Nobody phoned me from Le Richemond, in Geneva, or the Charles Hotel, in Munich, where I would also be staying, which is not to say these places don’t have their knives sharpened: They are, after all, urban hotels that do big business with business travelers, not country resorts focused on the leisure market. Warm and fuzzy is not their style, which is fine. As outposts of an empire built on a different model, they have other attributes.

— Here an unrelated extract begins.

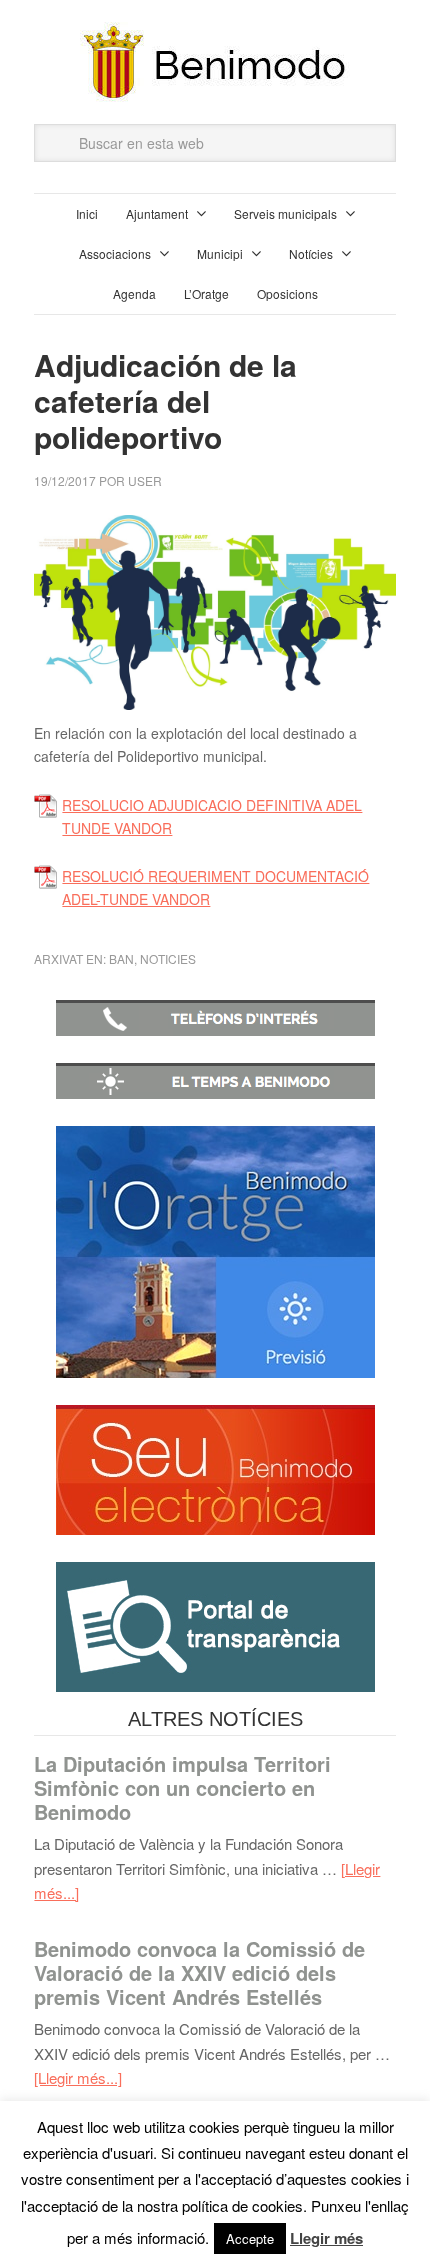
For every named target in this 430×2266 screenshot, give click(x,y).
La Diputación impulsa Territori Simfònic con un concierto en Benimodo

Slick, sleek, and possibly impossible to trip up no matter how many traps you lay for them, Le Richemond and the Charles belong to the Rocco Forte Collection, which by July will also have the Augustine, in Prague. Looking onto the Wallenstein Garden, a geometric masterpiece of the early Baroque, the Augustine is set to inhabit a historic complex of five buildings, including a portion of a working 13th-century monastery. Spying monks on their way to vespers isn’t normally part of the five-star hotel experience. But it will be here, and you won’t even have to pay extra.
Using some creative math, Forte has lately taken to calling itself the largest luxury hotel operator in Europe. Oh really?Tell that to the Four Seasons, whose Hotel Istanbul at Bosphorus bows in June, followed the next month by the Hotel Firenze, in Florence. While the Istanbul is folded into a romantic 19th-century Ottoman mansion with views across the strait to the Asian side of the city, the Firenze claims a ravishing Renaissance palazzo steps from the Duomo.
Capella is too wet behind the ears for the established big guns to really care about it. Richard Power, Forte’s brand managing director, calls Four Seasons his “most admired competitor,” but insists he’s never even heard of Capella. Forte and Capella are not head-to-head rivals, but Power’s ignorance is still a little odd when you consider that both are luxury brands vying for consumer mind-share. When Schulze told me he did not know the Forte product well enough to comment on it, I started to think maybe I was the paranoid one. I always assume these guys read each other’s moves like tea leaves. But beyond a preoccupation with size, maybe they really do live in a bubble.
Richard Power may finally hear about capella when its third property, the Breidenbacher Hof in Düsseldorf, opens this month. Not that it will be an easy sell. Much is being made of the hotel’s location on the “glamorous” Königsallee, the city’s principal boulevard, but for many, glamour and Düsseldorf will never make it down the aisle.
There will be a lot more to get your teeth into at Capella Dunboy Castle, in Castletownbere, Ireland, launching this summer. Dunboy was built around 1400 by ancestors of Donal O’Sullivan Beara, the last Irish chieftain to forswear allegiance to England. Guest rooms (as at all Capellas, the number hovers around 100) overlook grounds where in 1602 Beara and his army clashed bloodily with English troops.